Your goal: Exactly as shown below, retype every line of the data.

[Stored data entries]
***

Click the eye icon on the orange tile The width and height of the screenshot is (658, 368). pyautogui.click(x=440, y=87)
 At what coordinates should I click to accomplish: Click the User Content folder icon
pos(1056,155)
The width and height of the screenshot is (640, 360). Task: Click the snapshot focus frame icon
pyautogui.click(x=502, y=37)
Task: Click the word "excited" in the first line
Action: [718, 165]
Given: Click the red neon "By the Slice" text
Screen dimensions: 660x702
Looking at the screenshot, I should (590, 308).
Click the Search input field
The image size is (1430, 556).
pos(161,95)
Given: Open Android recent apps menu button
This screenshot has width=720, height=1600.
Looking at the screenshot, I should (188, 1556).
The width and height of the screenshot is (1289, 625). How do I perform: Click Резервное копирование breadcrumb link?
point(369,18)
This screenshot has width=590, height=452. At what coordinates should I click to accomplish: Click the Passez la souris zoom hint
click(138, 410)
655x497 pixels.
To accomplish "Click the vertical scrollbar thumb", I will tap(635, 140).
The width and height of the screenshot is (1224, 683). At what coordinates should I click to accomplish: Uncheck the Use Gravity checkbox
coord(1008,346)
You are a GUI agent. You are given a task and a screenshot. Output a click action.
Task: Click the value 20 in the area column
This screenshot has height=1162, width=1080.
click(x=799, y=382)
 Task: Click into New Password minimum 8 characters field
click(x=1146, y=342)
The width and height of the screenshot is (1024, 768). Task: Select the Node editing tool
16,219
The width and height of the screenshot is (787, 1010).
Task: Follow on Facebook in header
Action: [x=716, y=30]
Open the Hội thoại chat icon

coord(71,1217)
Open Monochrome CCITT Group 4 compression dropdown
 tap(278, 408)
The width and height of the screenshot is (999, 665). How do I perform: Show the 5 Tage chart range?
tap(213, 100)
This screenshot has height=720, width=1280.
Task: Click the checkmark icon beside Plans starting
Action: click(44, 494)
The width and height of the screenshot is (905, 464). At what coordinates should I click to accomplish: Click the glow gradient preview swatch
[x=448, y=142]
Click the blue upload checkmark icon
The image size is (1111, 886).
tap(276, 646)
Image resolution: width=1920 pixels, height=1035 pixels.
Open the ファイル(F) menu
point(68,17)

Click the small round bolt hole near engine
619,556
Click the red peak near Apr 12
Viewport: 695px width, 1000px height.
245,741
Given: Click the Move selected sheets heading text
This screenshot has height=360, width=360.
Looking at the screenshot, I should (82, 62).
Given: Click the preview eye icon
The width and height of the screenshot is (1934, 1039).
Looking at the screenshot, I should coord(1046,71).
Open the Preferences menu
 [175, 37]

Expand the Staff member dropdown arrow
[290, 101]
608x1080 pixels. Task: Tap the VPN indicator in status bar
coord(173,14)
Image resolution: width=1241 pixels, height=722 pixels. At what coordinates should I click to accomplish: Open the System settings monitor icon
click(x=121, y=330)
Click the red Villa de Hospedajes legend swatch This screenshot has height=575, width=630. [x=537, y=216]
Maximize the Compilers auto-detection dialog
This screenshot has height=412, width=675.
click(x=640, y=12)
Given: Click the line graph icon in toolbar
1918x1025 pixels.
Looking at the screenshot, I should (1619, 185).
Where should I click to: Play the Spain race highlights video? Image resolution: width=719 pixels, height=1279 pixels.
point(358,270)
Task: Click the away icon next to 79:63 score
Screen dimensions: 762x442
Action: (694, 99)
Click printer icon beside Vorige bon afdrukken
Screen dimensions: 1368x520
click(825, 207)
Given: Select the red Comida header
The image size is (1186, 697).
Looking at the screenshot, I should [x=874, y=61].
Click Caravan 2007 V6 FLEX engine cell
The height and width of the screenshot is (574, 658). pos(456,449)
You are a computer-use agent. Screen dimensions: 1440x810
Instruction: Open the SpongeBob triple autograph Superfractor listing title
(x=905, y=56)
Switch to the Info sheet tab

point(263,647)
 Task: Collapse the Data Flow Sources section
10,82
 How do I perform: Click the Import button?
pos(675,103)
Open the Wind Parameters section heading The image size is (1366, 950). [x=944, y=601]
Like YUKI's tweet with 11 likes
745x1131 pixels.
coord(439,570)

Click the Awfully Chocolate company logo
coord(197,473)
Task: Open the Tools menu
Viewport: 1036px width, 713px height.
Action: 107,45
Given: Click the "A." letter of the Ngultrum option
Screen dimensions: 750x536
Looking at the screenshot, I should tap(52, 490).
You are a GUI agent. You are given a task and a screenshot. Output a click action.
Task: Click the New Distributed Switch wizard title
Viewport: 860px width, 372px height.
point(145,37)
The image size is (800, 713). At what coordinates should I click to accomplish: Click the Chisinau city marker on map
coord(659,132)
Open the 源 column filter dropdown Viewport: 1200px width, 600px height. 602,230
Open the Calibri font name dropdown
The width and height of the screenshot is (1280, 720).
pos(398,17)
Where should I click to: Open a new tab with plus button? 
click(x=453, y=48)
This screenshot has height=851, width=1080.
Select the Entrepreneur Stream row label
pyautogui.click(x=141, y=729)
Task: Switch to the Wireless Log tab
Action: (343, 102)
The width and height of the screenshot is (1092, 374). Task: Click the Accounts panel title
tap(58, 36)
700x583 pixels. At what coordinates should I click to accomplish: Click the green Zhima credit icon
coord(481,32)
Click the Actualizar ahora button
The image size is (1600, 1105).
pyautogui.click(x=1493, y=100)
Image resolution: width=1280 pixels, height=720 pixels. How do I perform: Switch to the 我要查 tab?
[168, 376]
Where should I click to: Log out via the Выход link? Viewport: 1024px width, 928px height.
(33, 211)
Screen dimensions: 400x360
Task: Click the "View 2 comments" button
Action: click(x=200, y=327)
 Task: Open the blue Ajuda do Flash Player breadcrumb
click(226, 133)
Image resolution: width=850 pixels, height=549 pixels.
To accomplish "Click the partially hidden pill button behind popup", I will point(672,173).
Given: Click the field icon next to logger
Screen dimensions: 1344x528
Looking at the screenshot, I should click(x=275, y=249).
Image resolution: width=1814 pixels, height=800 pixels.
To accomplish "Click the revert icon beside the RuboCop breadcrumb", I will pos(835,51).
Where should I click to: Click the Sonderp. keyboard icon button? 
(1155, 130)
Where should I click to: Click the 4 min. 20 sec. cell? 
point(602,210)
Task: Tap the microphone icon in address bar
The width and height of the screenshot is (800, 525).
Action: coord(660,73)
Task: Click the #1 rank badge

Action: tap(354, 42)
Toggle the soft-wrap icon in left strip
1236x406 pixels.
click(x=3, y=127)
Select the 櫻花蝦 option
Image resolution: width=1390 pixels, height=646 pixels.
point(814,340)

***

Answer area:
Click the eye icon on the orange tile The width and height of the screenshot is (658, 368). pyautogui.click(x=440, y=87)
 At what coordinates should I click to accomplish: Click the User Content folder icon
pos(1056,155)
The width and height of the screenshot is (640, 360). Task: Click the snapshot focus frame icon
pyautogui.click(x=502, y=37)
Task: Click the word "excited" in the first line
Action: [718, 165]
Given: Click the red neon "By the Slice" text
Screen dimensions: 660x702
Looking at the screenshot, I should (590, 308).
Click the Search input field
The image size is (1430, 556).
pos(161,95)
Given: Open Android recent apps menu button
This screenshot has width=720, height=1600.
Looking at the screenshot, I should (188, 1556).
The width and height of the screenshot is (1289, 625). How do I perform: Click Резервное копирование breadcrumb link?
point(369,18)
This screenshot has width=590, height=452. At what coordinates should I click to accomplish: Click the Passez la souris zoom hint
click(138, 410)
655x497 pixels.
To accomplish "Click the vertical scrollbar thumb", I will tap(635, 140).
The width and height of the screenshot is (1224, 683). At what coordinates should I click to accomplish: Uncheck the Use Gravity checkbox
coord(1008,346)
You are a GUI agent. You are given a task and a screenshot. Output a click action.
Task: Click the value 20 in the area column
This screenshot has height=1162, width=1080.
click(x=799, y=382)
 Task: Click into New Password minimum 8 characters field
click(x=1146, y=342)
The width and height of the screenshot is (1024, 768). Task: Select the Node editing tool
16,219
The width and height of the screenshot is (787, 1010).
Task: Follow on Facebook in header
Action: [x=716, y=30]
Open the Hội thoại chat icon

coord(71,1217)
Open Monochrome CCITT Group 4 compression dropdown
 tap(278, 408)
The width and height of the screenshot is (999, 665). How do I perform: Show the 5 Tage chart range?
tap(213, 100)
This screenshot has height=720, width=1280.
Task: Click the checkmark icon beside Plans starting
Action: click(44, 494)
The width and height of the screenshot is (905, 464). At what coordinates should I click to accomplish: Click the glow gradient preview swatch
[x=448, y=142]
Click the blue upload checkmark icon
The image size is (1111, 886).
tap(276, 646)
Image resolution: width=1920 pixels, height=1035 pixels.
Open the ファイル(F) menu
point(68,17)

Click the small round bolt hole near engine
619,556
Click the red peak near Apr 12
Viewport: 695px width, 1000px height.
245,741
Given: Click the Move selected sheets heading text
This screenshot has height=360, width=360.
Looking at the screenshot, I should (82, 62).
Given: Click the preview eye icon
The width and height of the screenshot is (1934, 1039).
Looking at the screenshot, I should coord(1046,71).
Open the Preferences menu
 [175, 37]

Expand the Staff member dropdown arrow
[290, 101]
608x1080 pixels. Task: Tap the VPN indicator in status bar
coord(173,14)
Image resolution: width=1241 pixels, height=722 pixels. At what coordinates should I click to accomplish: Open the System settings monitor icon
click(x=121, y=330)
Click the red Villa de Hospedajes legend swatch This screenshot has height=575, width=630. [x=537, y=216]
Maximize the Compilers auto-detection dialog
This screenshot has height=412, width=675.
click(x=640, y=12)
Given: Click the line graph icon in toolbar
1918x1025 pixels.
Looking at the screenshot, I should (1619, 185).
Where should I click to: Play the Spain race highlights video? Image resolution: width=719 pixels, height=1279 pixels.
point(358,270)
Task: Click the away icon next to 79:63 score
Screen dimensions: 762x442
Action: (694, 99)
Click printer icon beside Vorige bon afdrukken
Screen dimensions: 1368x520
click(825, 207)
Given: Select the red Comida header
The image size is (1186, 697).
Looking at the screenshot, I should [x=874, y=61].
Click Caravan 2007 V6 FLEX engine cell
The height and width of the screenshot is (574, 658). pos(456,449)
You are a computer-use agent. Screen dimensions: 1440x810
Instruction: Open the SpongeBob triple autograph Superfractor listing title
(x=905, y=56)
Switch to the Info sheet tab

point(263,647)
 Task: Collapse the Data Flow Sources section
10,82
 How do I perform: Click the Import button?
pos(675,103)
Open the Wind Parameters section heading The image size is (1366, 950). [x=944, y=601]
Like YUKI's tweet with 11 likes
745x1131 pixels.
coord(439,570)

Click the Awfully Chocolate company logo
coord(197,473)
Task: Open the Tools menu
Viewport: 1036px width, 713px height.
Action: 107,45
Given: Click the "A." letter of the Ngultrum option
Screen dimensions: 750x536
Looking at the screenshot, I should tap(52, 490).
You are a GUI agent. You are given a task and a screenshot. Output a click action.
Task: Click the New Distributed Switch wizard title
Viewport: 860px width, 372px height.
point(145,37)
The image size is (800, 713). At what coordinates should I click to accomplish: Click the Chisinau city marker on map
coord(659,132)
Open the 源 column filter dropdown Viewport: 1200px width, 600px height. 602,230
Open the Calibri font name dropdown
The width and height of the screenshot is (1280, 720).
pos(398,17)
Where should I click to: Open a new tab with plus button? 
click(x=453, y=48)
This screenshot has height=851, width=1080.
Select the Entrepreneur Stream row label
pyautogui.click(x=141, y=729)
Task: Switch to the Wireless Log tab
Action: (343, 102)
The width and height of the screenshot is (1092, 374). Task: Click the Accounts panel title
tap(58, 36)
700x583 pixels. At what coordinates should I click to accomplish: Click the green Zhima credit icon
coord(481,32)
Click the Actualizar ahora button
The image size is (1600, 1105).
pyautogui.click(x=1493, y=100)
Image resolution: width=1280 pixels, height=720 pixels. How do I perform: Switch to the 我要查 tab?
[168, 376]
Where should I click to: Log out via the Выход link? Viewport: 1024px width, 928px height.
(33, 211)
Screen dimensions: 400x360
Task: Click the "View 2 comments" button
Action: click(x=200, y=327)
 Task: Open the blue Ajuda do Flash Player breadcrumb
click(226, 133)
Image resolution: width=850 pixels, height=549 pixels.
To accomplish "Click the partially hidden pill button behind popup", I will point(672,173).
Given: Click the field icon next to logger
Screen dimensions: 1344x528
Looking at the screenshot, I should click(x=275, y=249).
Image resolution: width=1814 pixels, height=800 pixels.
To accomplish "Click the revert icon beside the RuboCop breadcrumb", I will pos(835,51).
Where should I click to: Click the Sonderp. keyboard icon button? 
(1155, 130)
Where should I click to: Click the 4 min. 20 sec. cell? 
point(602,210)
Task: Tap the microphone icon in address bar
The width and height of the screenshot is (800, 525).
Action: coord(660,73)
Task: Click the #1 rank badge

Action: tap(354, 42)
Toggle the soft-wrap icon in left strip
1236x406 pixels.
click(x=3, y=127)
Select the 櫻花蝦 option
Image resolution: width=1390 pixels, height=646 pixels.
point(814,340)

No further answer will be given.